Tchernobyl, 25 ans après : l’OMS/Europe renouvelle son soutien aux personnes touchées par la catastrophe et s’inspire des enseignements tirés

WHO/Konstantin Voznjuk

Une conférence scientifique internationale marquera le 25e anniversaire de la catastrophe de Tchernobyl qui a touché de vastes régions de l’Ukraine, du Bélarus et de la Fédération de Russie, et provoqué émoi et inquiétude aux niveaux national et international. La conférence (25 ans après l’accident de Tchernobyl : sécurité pour l’avenir) se tient à Kyev (Ukraine), du 20 au 22 avril 2011.

Zsuzsanna Jakab, directrice régionale de l’OMS pour l’Europe, se joindra à un grand nombre d’autres dirigeants et responsables du monde entier pour commémorer Tchernobyl, considéré comme le plus grave accident nucléaire civil de l’histoire de l’humanité, et pour examiner la reconstruction et le développement des communautés touchées par cette catastrophe.

Un sommet sur l’utilisation sûre et novatrice de l’énergie nucléaire a été organisé à Kyev (Ukraine) aujourd’hui. Des représentants et des scientifiques de haut niveau ont examiné à cette occasion les enseignements tirés de la catastrophe.

L’OMS a évalué les effets sanitaires de l’accident et les conclusions sont résumées dans deux rapports. Le premier a été publié par l’OMS en 2006 dans le cadre du Forum des Nations Unies sur Tchernobyl, et le second en 2011 par le Comité scientifique des Nations Unies pour l’étude des effets des rayonnements ionisants (UNSCEAR). Le rapport de l’UNSCEAR examine les dernières informations disponibles.
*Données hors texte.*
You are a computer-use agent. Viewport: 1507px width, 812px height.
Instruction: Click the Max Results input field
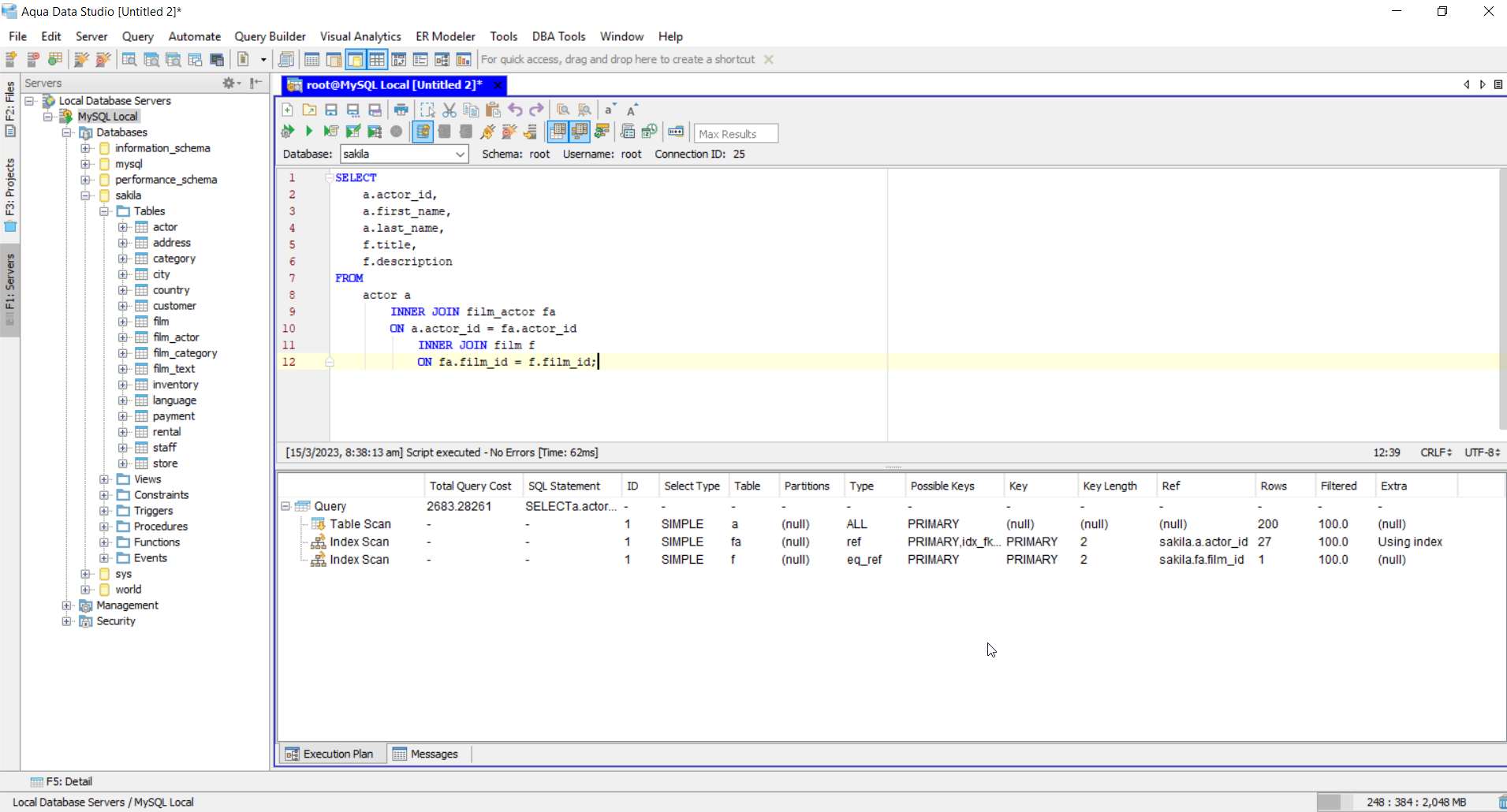point(735,134)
L’OMS est conseillère externe pour le projet ARCH (Agenda for Research on Chernobyl Health), coordonné par le Centre international de recherche sur le cancer, et a activement contribué au Réseau international d’étude et d’information sur Tchernobyl (ICRIN). S’appuyant sur les conclusions du Forum des Nations Unies sur Tchernobyl, le réseau ICRIN a diffusé des informations scientifiques dans un langage non spécialisé, tandis que plusieurs projets et activités visent à soutenir les communautés touchées par la catastrophe.

Malheureusement, Tchernobyl n’est pas la seule crise nucléaire civile. Le séisme et le tsunami survenus le 11 mars au Japon, et l’accident nucléaire ainsi provoqué à la centrale de Fukushima, a de nouveau mis en exergue l’importance primordiale de la sûreté nucléaire. Inévitablement, cette crise a aussi déclenché un nouveau débat politique sur l’énergie dans de nombreux pays.

L’OMS continuera à soutenir ses États membres en fournissant des preuves scientifiques et des évaluations de l’impact sanitaire, et en facilitant la surveillance et l’échange de connaissances et de données d’expériences afin de protéger et de promouvoir la santé des populations.